Master.startExecutorsOnWorkers()


  /**
   * Schedule and launch executors on workers
   */
  private def startExecutorsOnWorkers(): Unit = {
    // Right now this is a very simple FIFO scheduler. We keep trying to fit in the first app
    // in the queue, then the second app, etc.
    // waitingApps信息主要是我们通过命令行传入的core和memory信息
    // startExecutorsOnWorkers方法的职责是调度waitingApps,即将core和memory分配到具体的Worker
    for (app <- waitingApps) {
      val coresPerExecutor = app.desc.coresPerExecutor.getOrElse(1)
      // If the cores left is less than the coresPerExecutor,the cores left will not be allocated
      if (app.coresLeft >= coresPerExecutor) {
        // Filter out workers that don't have enough resources to launch an executor
        val usableWorkers = workers.toArray.filter(_.state == WorkerState.ALIVE)
          .filter(canLaunchExecutor(_, app.desc))
          .sortBy(_.coresFree).reverse
        val appMayHang = waitingApps.length == 1 &&
          waitingApps.head.executors.isEmpty && usableWorkers.isEmpty
        if (appMayHang) {
          logWarning(s"App ${app.id} requires more resource than any of Workers could have.")
        }
        //为每个worker分配的core数
        val assignedCores = scheduleExecutorsOnWorkers(app, usableWorkers, spreadOutApps)
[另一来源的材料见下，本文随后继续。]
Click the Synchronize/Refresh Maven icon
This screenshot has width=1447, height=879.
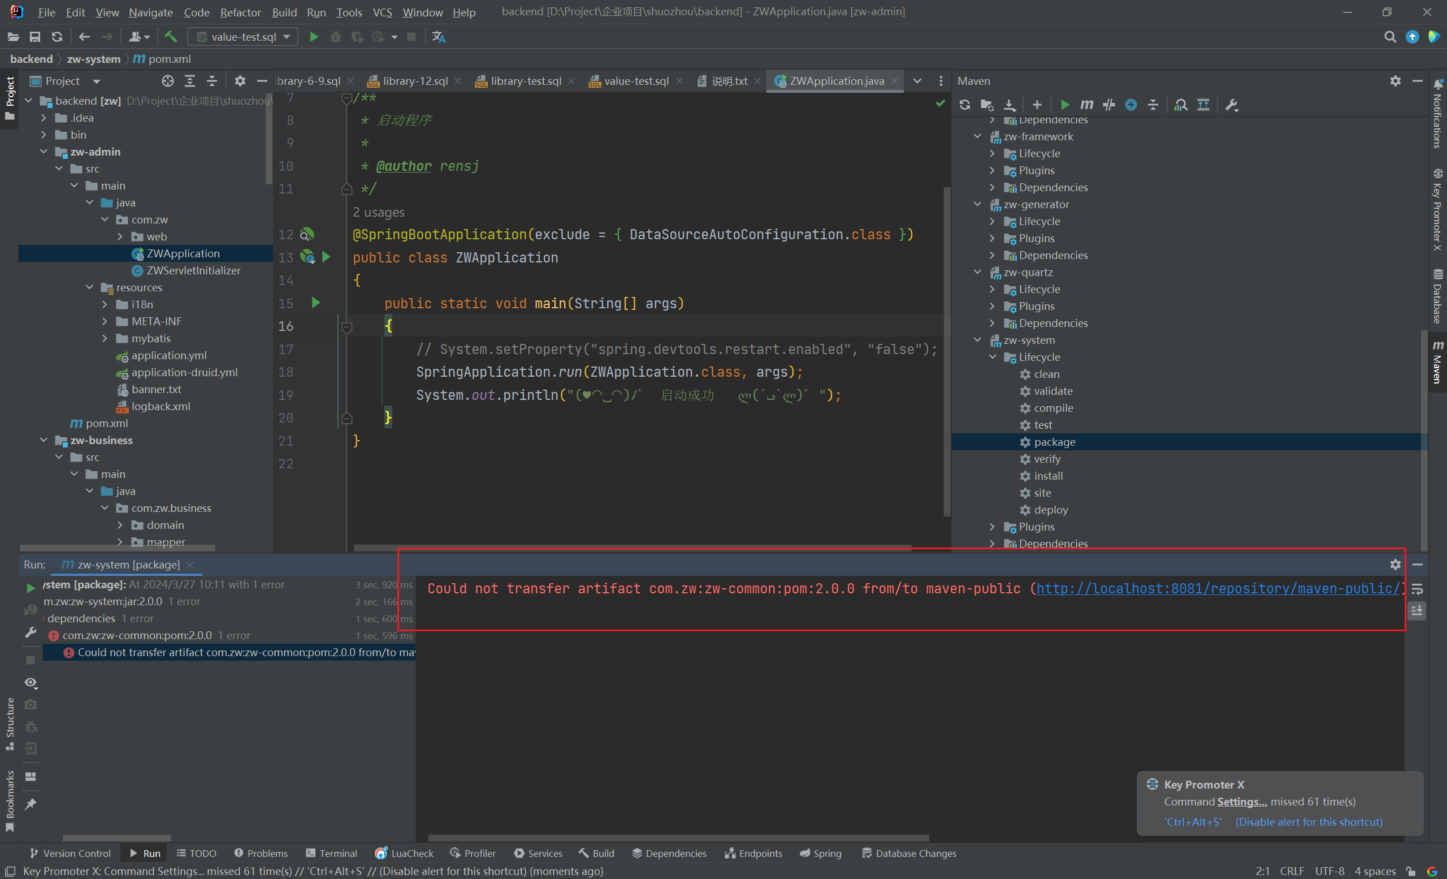pos(963,105)
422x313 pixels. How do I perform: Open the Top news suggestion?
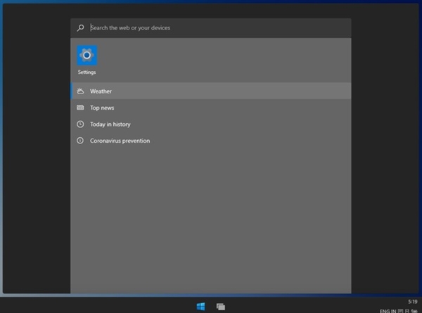pos(102,108)
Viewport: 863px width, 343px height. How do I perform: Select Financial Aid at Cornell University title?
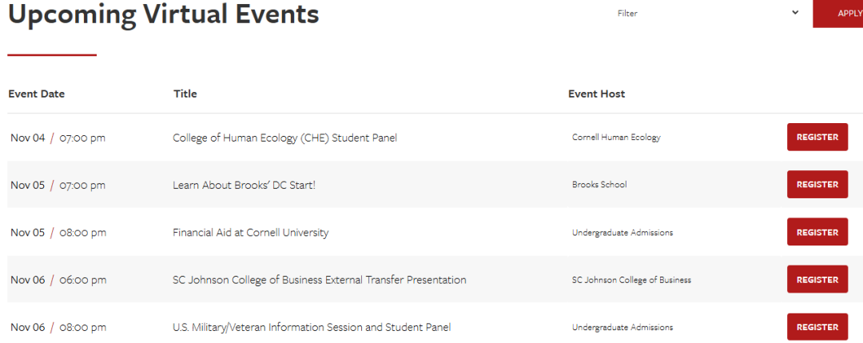point(250,233)
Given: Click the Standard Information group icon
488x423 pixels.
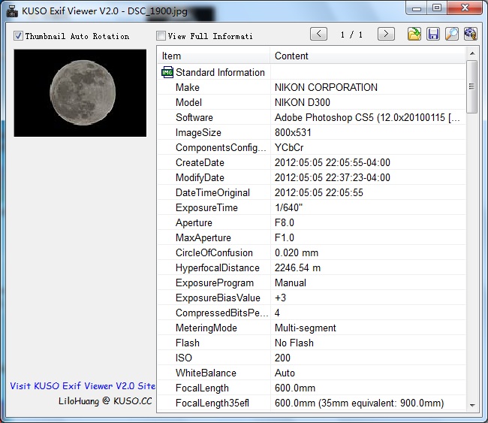Looking at the screenshot, I should point(167,73).
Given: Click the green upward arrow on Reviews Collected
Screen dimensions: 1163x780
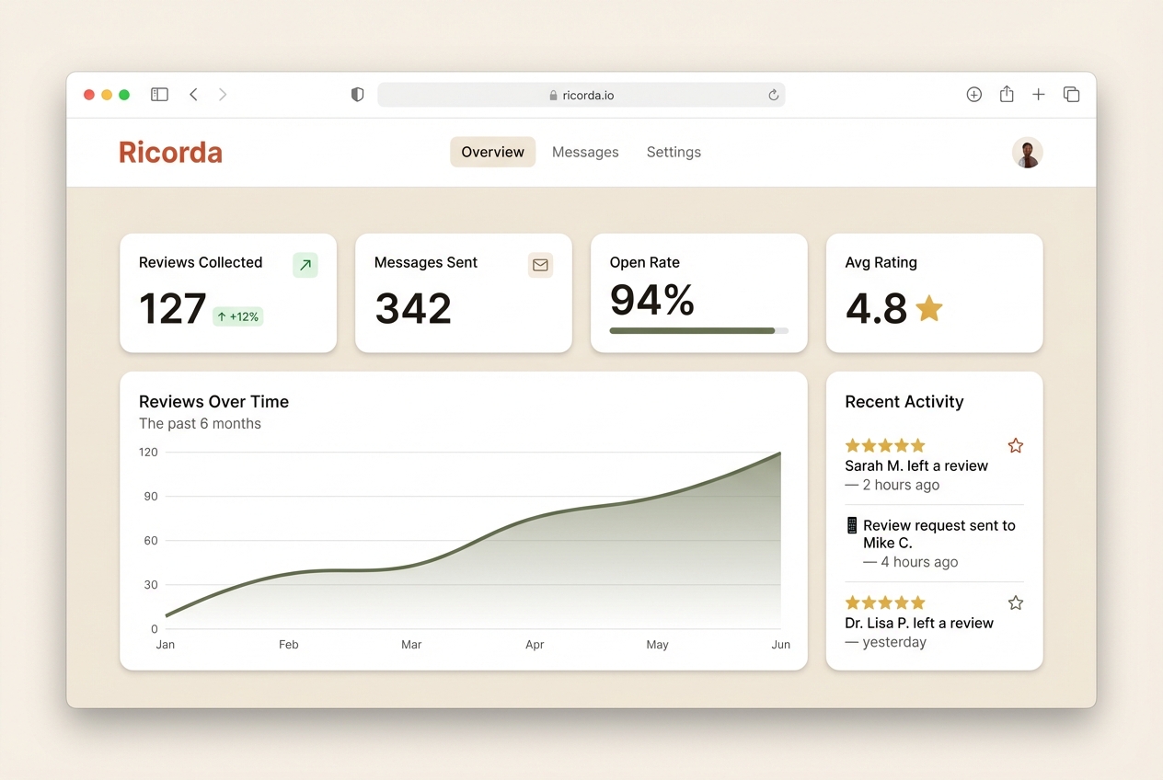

        // Now that we've decided how many cores to allocate on each worker, let's allocate them
        // 根据分配好的assignedCores,在相应的worker节点启动executor
        for (pos <- 0 until usableWorkers.length if assignedCores(pos) > 0) {
          allocateWorkerResourceToExecutors(
            app, assignedCores(pos), app.desc.coresPerExecutor, usableWorkers(pos))
        }
      }
    }
  }

Master.allocateWorkerResourceToExecutors()


  /**
   * Allocate a worker's resources to one or more executors.
   * @param app the info of the application which the executors belong to
   * @param assignedCores number of cores on this worker for this application
   * @param coresPerExecutor number of cores per executor
   * @param worker the worker info
   */
  private def allocateWorkerResourceToExecutors(
      app: ApplicationInfo,
      assignedCores: Int,
      coresPerExecutor: Option[Int],
      worker: WorkerInfo): Unit = {
    // If the number of cores per executor is specified, we divide the cores assigned
    // to this worker evenly among the executors with no remainder.
    // Otherwise, we launch a single executor that grabs all the assignedCores on this worker.
    // 如果指定了executor的核数,executor core平均分配:numExecutors=assignedCores/一个executor所需要的core数
    val numExecutors = coresPerExecutor.map { assignedCores / _ }.getOrElse(1)
    val coresToAssign = coresPerExecutor.getOrElse(assignedCores)
    for (i <- 1 to numExecutors) {
      val allocated = worker.acquireResources(app.desc.resourceReqsPerExecutor)
      val exec = app.addExecutor(worker, coresToAssign, allocated)
      //启动executor
      launchExecutor(worker, exec)
      app.state = ApplicationState.RUNNING
    }
  }

launchExecutor()

  private def launchExecutor(worker: WorkerInfo, exec: ExecutorDesc): Unit = {
    logInfo("Launching executor " + exec.fullId + " on worker " + worker.id)
    worker.addExecutor(exec)
    //给worker发送LaunchExecutor信息
    worker.endpoint.send(LaunchExecutor(masterUrl, exec.application.id, exec.id,
      exec.application.desc, exec.cores, exec.memory, exec.resources))
    //给Driver发送executor信息,用于Driver的4040端口显示
    exec.application.driver.send(
      ExecutorAdded(exec.id, worker.id, worker.hostPort, exec.cores, exec.memory))
  }

Worker.receive()

 override def receive: PartialFunction[Any, Unit] = synchronized {
     ......
     case LaunchExecutor(masterUrl, appId, execId, appDesc, cores_, memory_, resources_) =>
      if (masterUrl != activeMasterUrl) {
        logWarning("Invalid Master (" + masterUrl + ") attempted to launch executor.")
      } else if (decommissioned) {
        logWarning("Asked to launch an executor while decommissioned. Not launching executor.")
      } else {
        try {
          logInfo("Asked to launch executor %s/%d for %s".format(appId, execId, appDesc.name))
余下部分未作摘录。